現在の中国では経済発展が著しい割には、大学新卒者の就職率は68%と悪い。しかし日本語学科の学生達は広東省を中心に需要が多く就職率は80-90%の高率であるとのことであった。そのせいか、教室での質疑応答は和気藹々とした雰囲気の中で行われた。しかし、講演後学生達が周りにやってきて、「最近の中日間の関係をどう思うか」とか「日系企業では中国人は幹部になれないという話があるが本当か」など、厳しい質問もあった。

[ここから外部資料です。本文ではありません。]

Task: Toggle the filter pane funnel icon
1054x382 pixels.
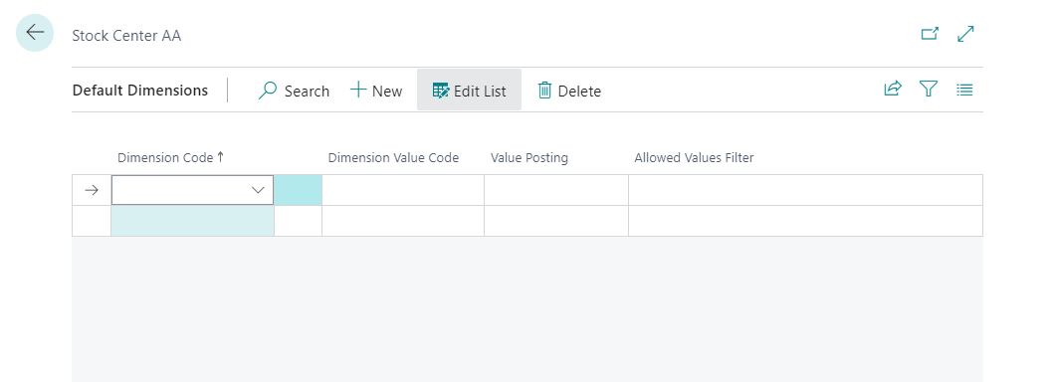Action: [929, 89]
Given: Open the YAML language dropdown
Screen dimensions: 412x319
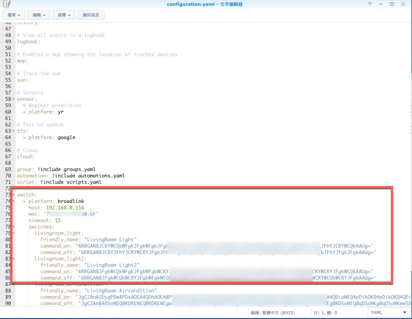Looking at the screenshot, I should click(389, 312).

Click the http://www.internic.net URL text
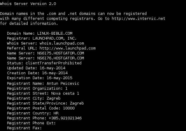click(x=139, y=19)
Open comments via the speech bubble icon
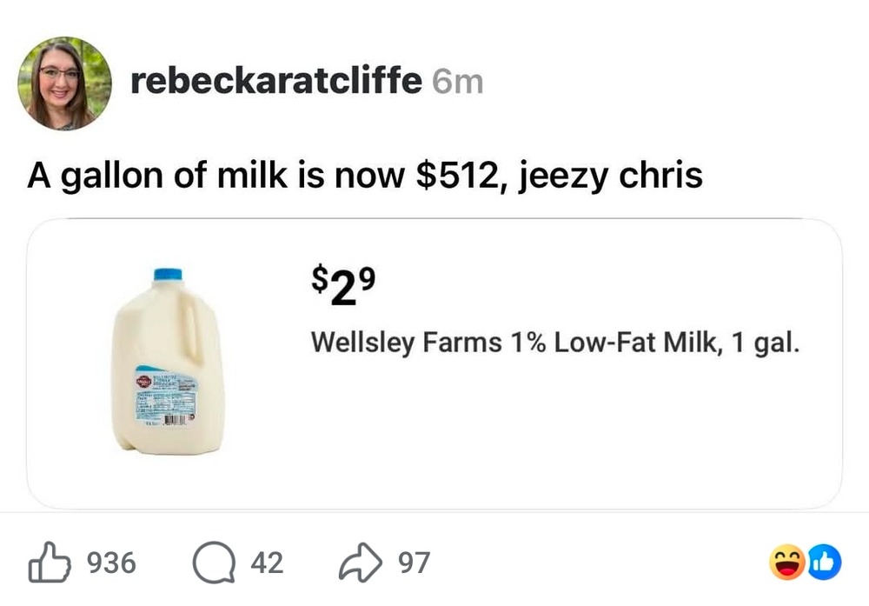 point(212,563)
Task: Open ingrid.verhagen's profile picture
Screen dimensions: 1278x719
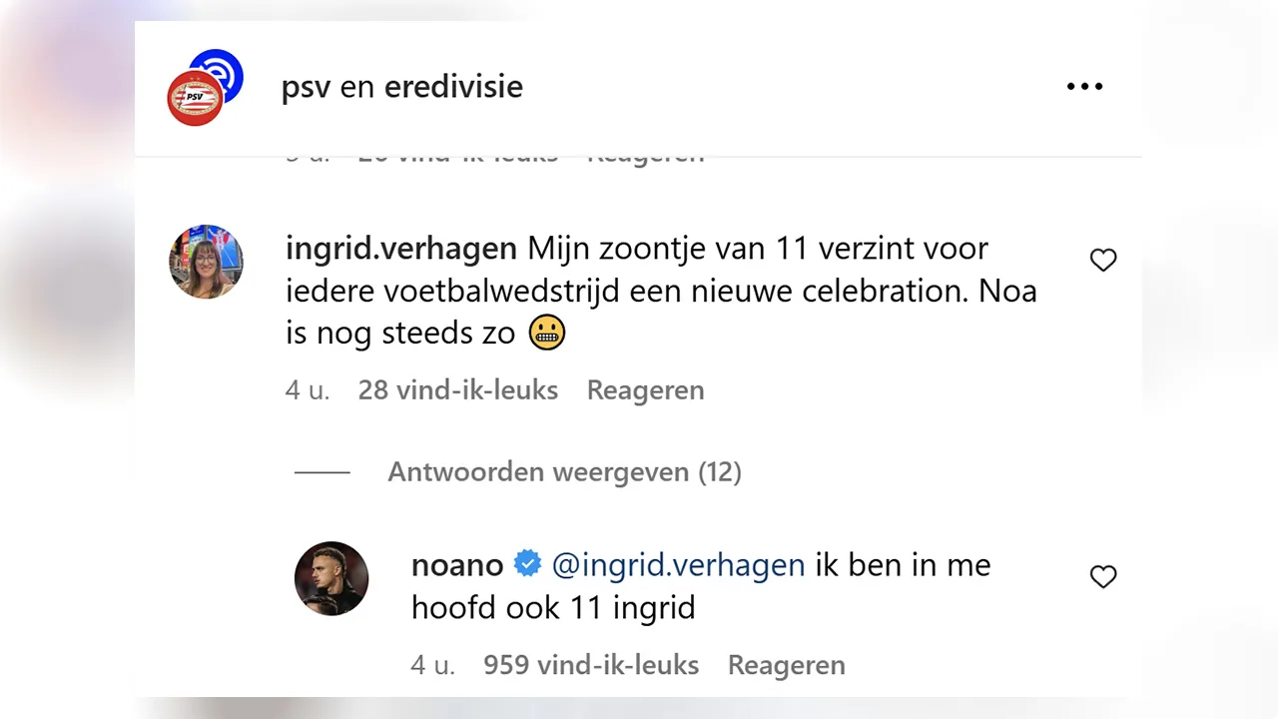Action: pyautogui.click(x=206, y=262)
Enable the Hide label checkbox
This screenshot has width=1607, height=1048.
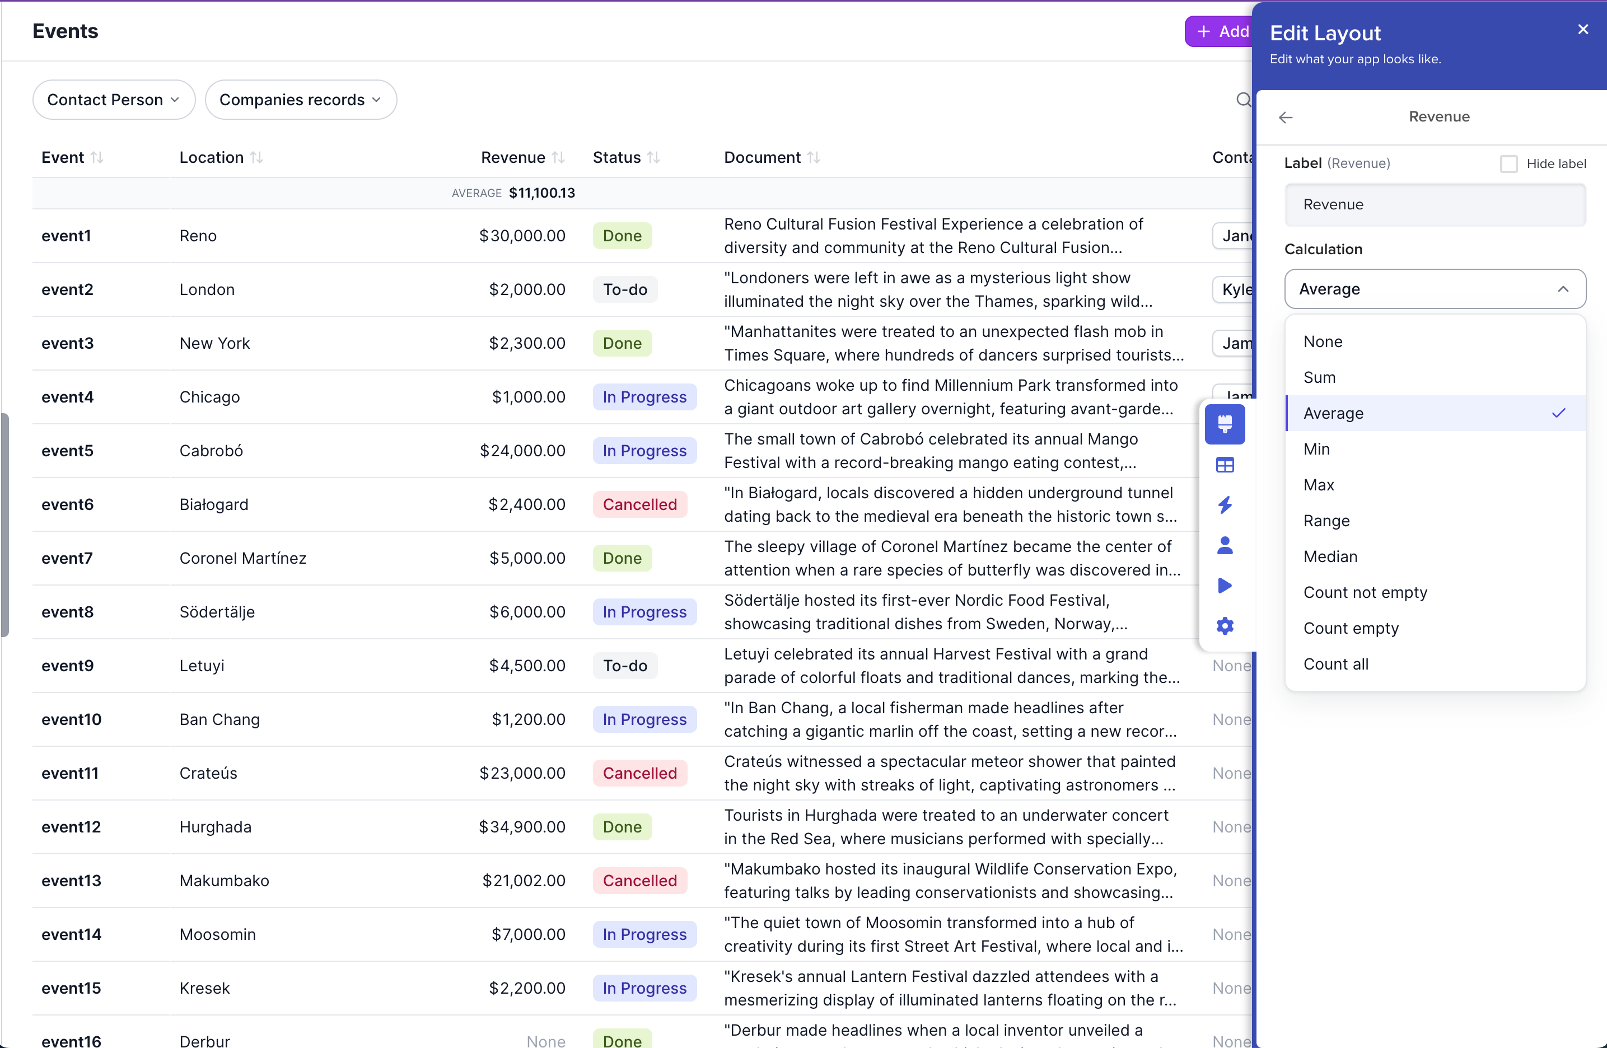(x=1508, y=163)
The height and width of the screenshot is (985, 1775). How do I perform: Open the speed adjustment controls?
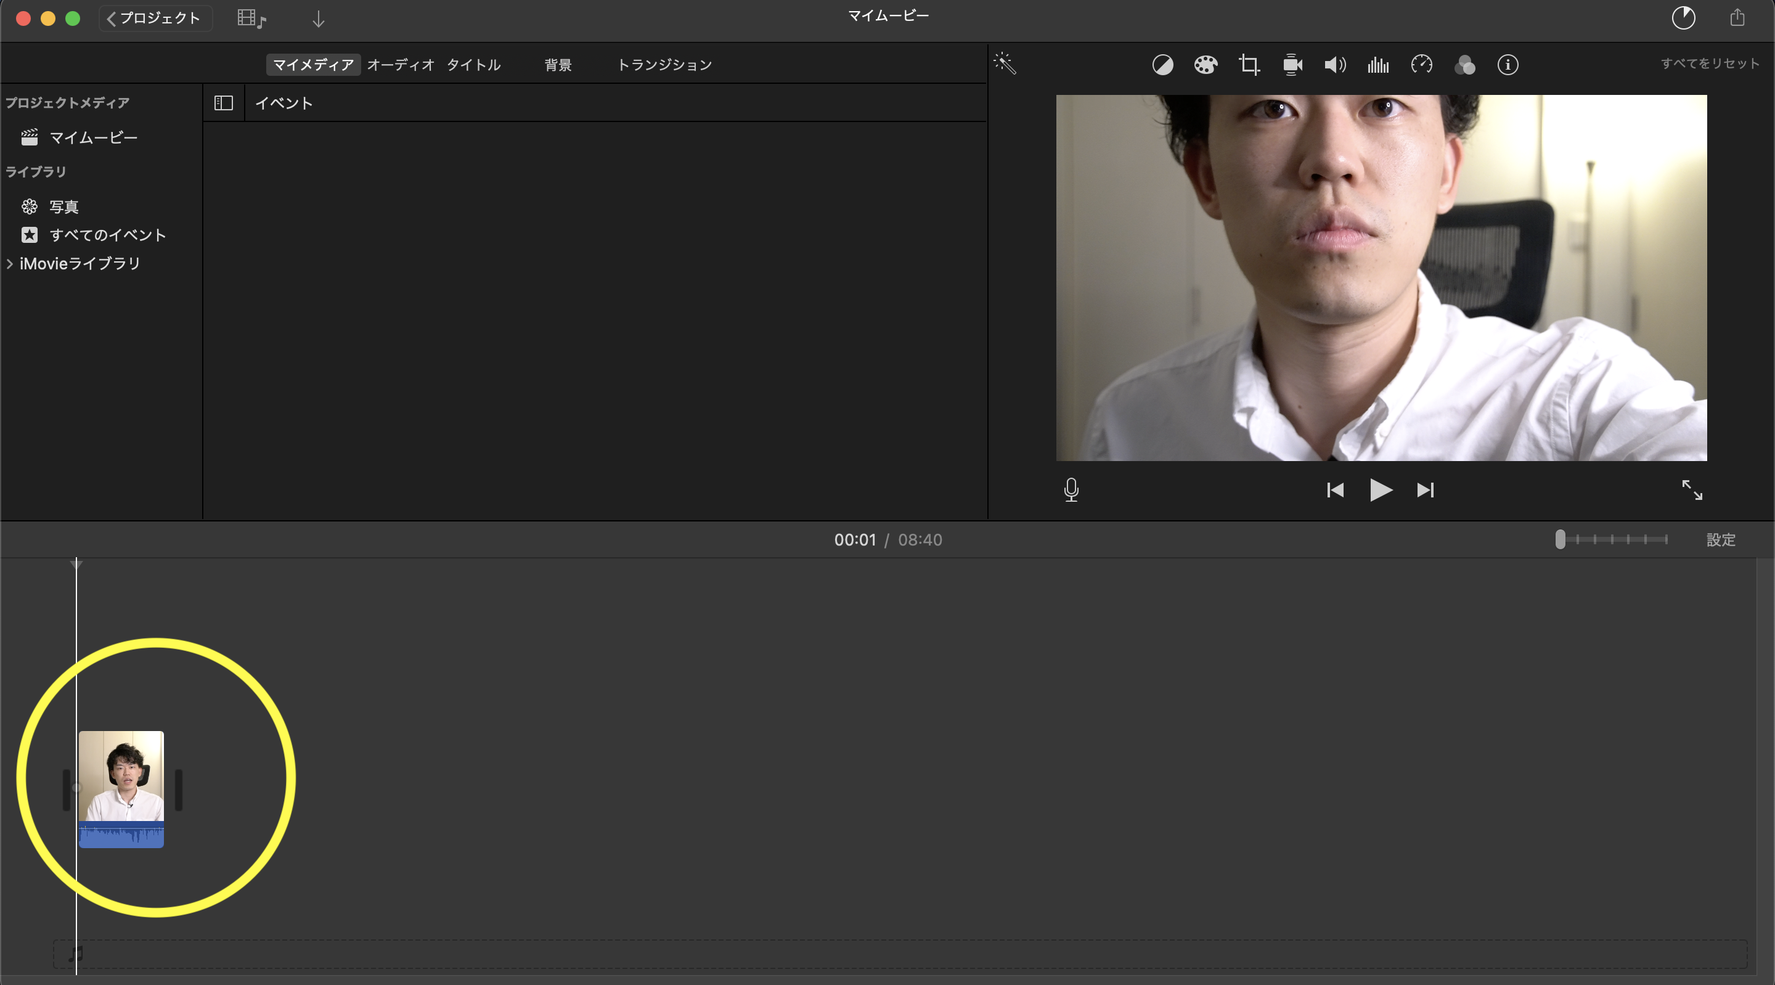tap(1422, 65)
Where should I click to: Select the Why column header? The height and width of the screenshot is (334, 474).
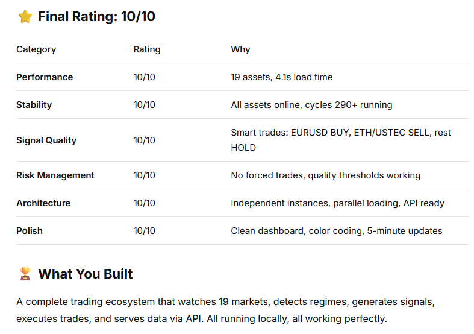tap(240, 49)
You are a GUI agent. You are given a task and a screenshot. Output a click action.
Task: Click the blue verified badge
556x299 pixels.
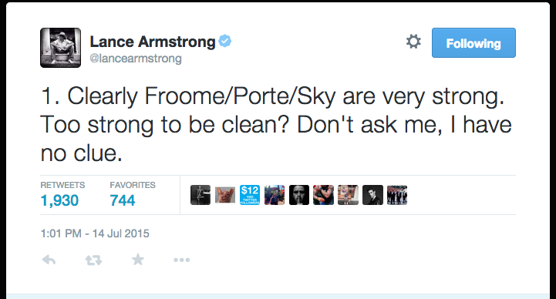[x=225, y=41]
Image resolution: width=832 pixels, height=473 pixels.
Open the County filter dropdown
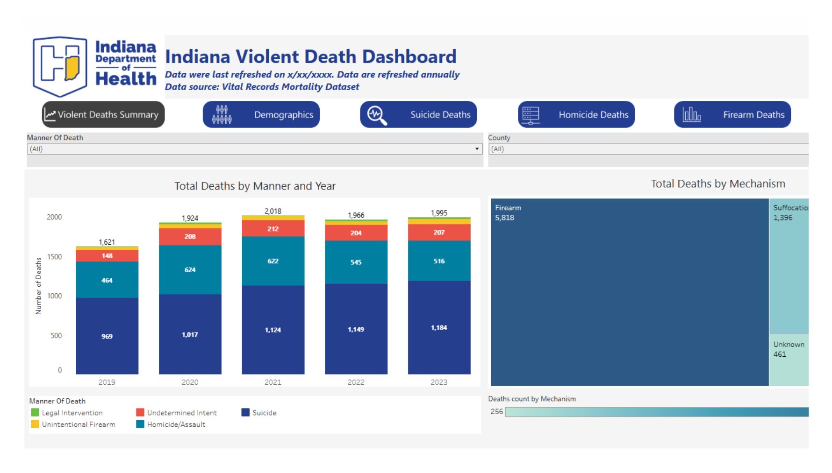click(648, 149)
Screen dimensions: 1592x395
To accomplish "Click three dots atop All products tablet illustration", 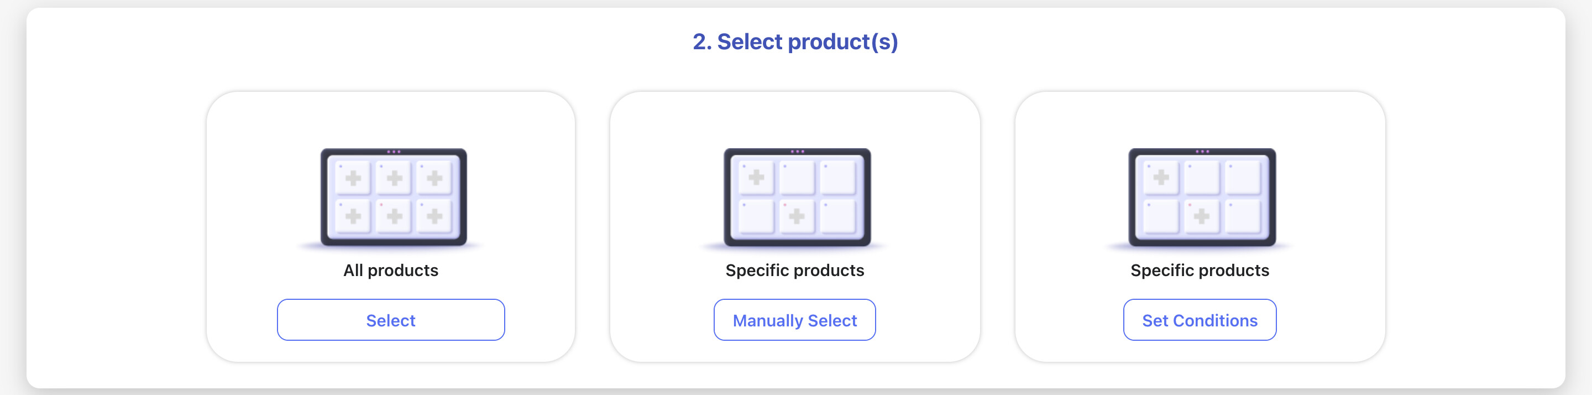I will pos(394,151).
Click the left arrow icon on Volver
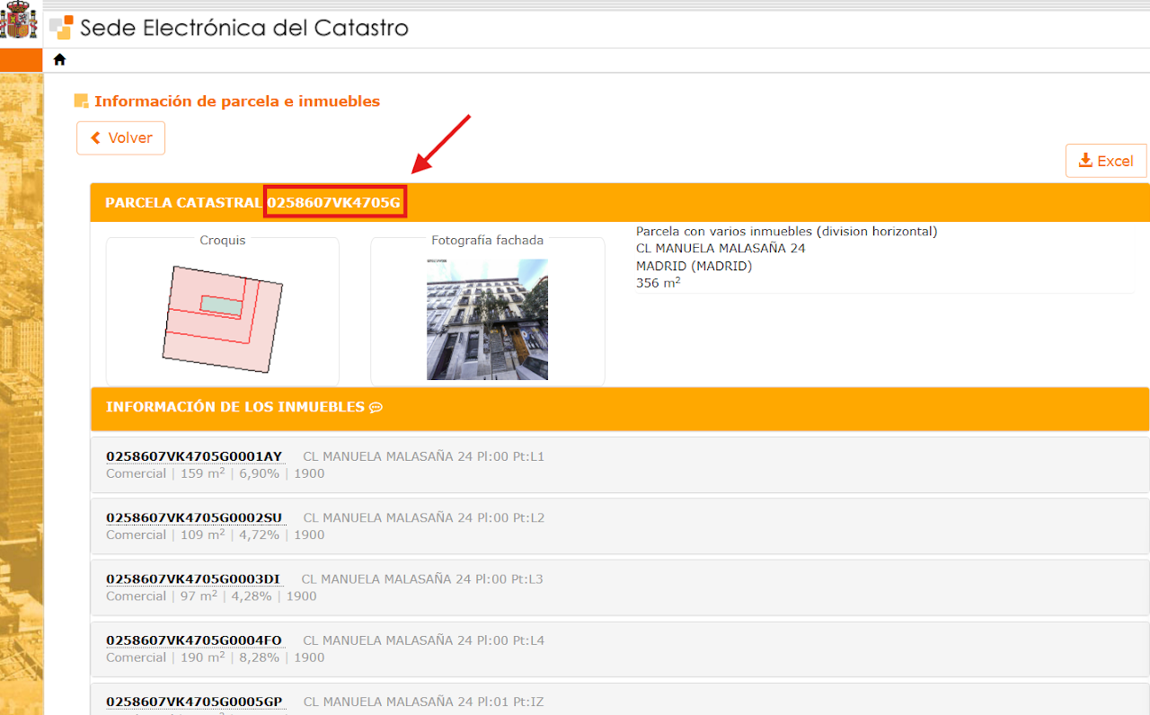The height and width of the screenshot is (715, 1150). (96, 138)
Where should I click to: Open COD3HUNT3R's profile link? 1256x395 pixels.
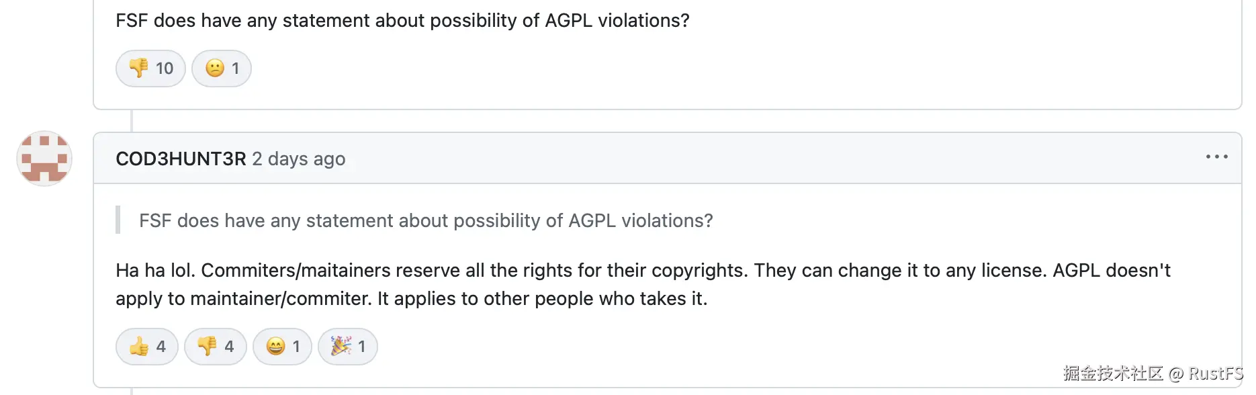180,159
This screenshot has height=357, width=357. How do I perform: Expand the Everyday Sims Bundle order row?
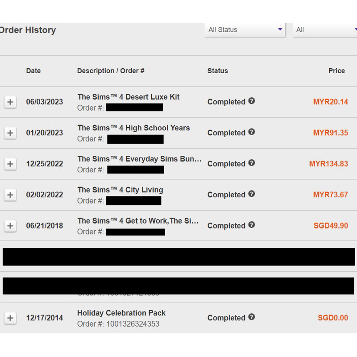[10, 164]
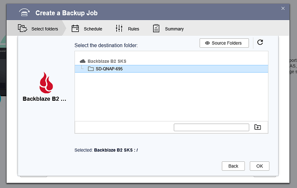Close the Create a Backup Job dialog
This screenshot has width=297, height=188.
283,8
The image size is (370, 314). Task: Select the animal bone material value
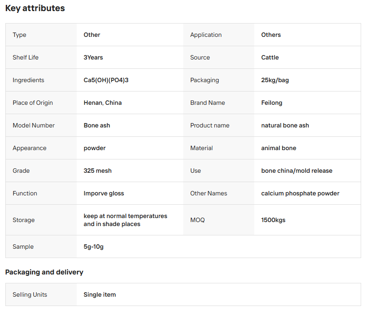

長沙は旧陸軍の南進路にあたり反日感情が根強いと云われている。前週の週末にも、長沙でも反日デモが呼びかけられたが、小規模で終わったそうである。政治的には困難な事情がまだまだあるし、情報の偏りがそれに輪をかける事態もしょっちゅう発生するが、人と人の草の根的な関係を繋ぎ、誤解による関係悪化を防ぐことが大切だと思う。